We spend a lot of time and resources helping return orphaned otter cubs and sometimes injured adults back in to the wild. We are able to carefully prepare otter cubs and give them a second chance at being a wild otter. This part of our work tends to use up all our extra resources and is costly in terms of man hours, feed and vetinarary costs, but it is what we are about and very rewarding to see the end result, a fiesty wild otter doing what nature intended back in the wild where it belongs.
We have already had a busy start to 2018 with 3 rescued otter cubs this year.
She came in as a small cub of approximately 3 months old, she was found along a river bank in a lady's garden. We guessed she had got washed away from mum after heavy rainfall and possible flooding. We had to feed her up and make sure she put on weight everyday.

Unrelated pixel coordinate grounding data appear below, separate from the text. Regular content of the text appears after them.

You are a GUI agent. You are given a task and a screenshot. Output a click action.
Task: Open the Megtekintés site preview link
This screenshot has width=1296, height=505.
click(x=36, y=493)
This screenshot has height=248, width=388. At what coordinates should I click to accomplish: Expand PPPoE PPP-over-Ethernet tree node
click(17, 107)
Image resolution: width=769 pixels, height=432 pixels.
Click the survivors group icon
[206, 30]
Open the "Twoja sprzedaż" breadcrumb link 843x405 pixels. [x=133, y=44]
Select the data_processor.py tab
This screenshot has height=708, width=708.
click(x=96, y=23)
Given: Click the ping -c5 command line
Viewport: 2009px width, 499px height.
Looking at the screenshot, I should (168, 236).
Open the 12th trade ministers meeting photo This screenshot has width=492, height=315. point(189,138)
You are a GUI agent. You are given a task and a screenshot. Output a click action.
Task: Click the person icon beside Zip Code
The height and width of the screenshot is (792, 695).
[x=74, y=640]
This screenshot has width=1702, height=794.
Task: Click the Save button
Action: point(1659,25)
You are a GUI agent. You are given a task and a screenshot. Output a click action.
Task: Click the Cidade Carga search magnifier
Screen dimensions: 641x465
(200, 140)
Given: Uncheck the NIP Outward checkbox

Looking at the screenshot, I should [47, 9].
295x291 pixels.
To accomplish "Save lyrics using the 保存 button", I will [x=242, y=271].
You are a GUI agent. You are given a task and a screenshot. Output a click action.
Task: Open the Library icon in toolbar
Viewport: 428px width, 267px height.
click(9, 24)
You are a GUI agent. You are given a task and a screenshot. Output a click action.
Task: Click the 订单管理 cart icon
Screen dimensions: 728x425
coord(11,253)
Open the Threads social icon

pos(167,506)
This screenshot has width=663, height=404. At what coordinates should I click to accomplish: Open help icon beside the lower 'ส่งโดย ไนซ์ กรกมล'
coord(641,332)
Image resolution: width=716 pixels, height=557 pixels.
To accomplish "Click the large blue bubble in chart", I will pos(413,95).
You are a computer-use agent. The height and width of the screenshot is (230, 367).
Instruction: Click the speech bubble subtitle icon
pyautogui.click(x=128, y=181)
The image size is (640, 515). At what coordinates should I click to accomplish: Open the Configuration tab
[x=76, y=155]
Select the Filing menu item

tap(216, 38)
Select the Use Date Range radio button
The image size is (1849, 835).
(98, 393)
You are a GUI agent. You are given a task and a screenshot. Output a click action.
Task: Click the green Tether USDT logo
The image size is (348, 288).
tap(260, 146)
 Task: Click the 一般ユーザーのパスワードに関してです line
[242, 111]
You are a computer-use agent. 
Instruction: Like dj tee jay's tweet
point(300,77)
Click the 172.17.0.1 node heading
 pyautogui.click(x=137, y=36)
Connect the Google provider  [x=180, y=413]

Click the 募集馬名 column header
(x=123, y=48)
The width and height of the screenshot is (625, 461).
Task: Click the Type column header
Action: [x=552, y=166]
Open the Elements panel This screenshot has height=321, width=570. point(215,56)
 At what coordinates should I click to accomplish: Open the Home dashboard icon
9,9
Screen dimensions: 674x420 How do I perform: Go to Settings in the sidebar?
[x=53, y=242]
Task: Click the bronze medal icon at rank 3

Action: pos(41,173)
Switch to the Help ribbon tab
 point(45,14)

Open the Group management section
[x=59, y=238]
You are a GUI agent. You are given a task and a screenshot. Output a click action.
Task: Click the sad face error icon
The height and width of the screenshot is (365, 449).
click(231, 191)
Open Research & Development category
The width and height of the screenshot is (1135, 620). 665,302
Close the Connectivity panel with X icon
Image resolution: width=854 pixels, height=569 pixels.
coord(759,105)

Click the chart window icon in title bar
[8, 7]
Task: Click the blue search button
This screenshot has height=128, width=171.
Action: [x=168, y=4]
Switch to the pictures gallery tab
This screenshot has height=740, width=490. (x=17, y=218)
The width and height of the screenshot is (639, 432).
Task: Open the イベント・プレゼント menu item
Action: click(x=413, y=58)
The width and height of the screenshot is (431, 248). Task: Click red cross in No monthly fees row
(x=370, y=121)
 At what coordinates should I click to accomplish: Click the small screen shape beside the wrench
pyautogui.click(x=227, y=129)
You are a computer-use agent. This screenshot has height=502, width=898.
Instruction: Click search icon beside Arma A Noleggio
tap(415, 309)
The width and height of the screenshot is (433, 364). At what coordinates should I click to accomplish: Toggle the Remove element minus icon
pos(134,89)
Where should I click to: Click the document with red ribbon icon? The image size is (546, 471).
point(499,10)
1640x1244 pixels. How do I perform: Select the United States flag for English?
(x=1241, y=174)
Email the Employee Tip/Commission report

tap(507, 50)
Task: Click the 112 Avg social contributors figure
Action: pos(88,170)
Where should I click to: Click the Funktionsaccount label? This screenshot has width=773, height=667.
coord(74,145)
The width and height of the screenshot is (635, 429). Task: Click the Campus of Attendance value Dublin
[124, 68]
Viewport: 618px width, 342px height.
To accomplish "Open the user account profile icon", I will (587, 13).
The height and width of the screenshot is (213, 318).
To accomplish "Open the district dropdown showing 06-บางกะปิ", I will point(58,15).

Then a few weeks later another baby came into us.....
He was brought in to us after loosing his mother and siblings whilst crossing a road, he was very feisty and liked to nip us at only roughly 2 months old. After a few days of him settling in with us we made sure he got introduced to Hazel so they had some company together.
They have recently been released into a private location in the wild to start their journey as wild otters. The release was done with our friends at the UK Wild OtterTrust and with our volunteers. Watch videos of them in the wild on facebook.
Chestnut was our most recent baby cub, she was found by a walker, on her own on the edge of a steep bank around a public footbath. We went to investigate the area and found her curled up in the daylight under some brambles just off the footpath sleeping. She was under weight and clearly de-hydrated as well as having fleas and ticks. This is a clear indication that her mother is not around.We watched for over 6 hours hoping hermother would return but with late afternoon aproaching and this spot being a popular daog walking route we made the decision to bring her to the sanctuary on wellfare grounds. She thrived with us when we took her into our hospital, we removed the ticks and treated the fleas. She gained weight everyday and when she reached about 4 months old she started to be more feisty and otter like. This meant she too was ready for the next stage in her preparation for the wild. So she was also with the UK Wild Otter Trust but has since been released back to the wild. She is in a secluded area near a lake and ponds and will be monitored until she is seen to be thriving on her own.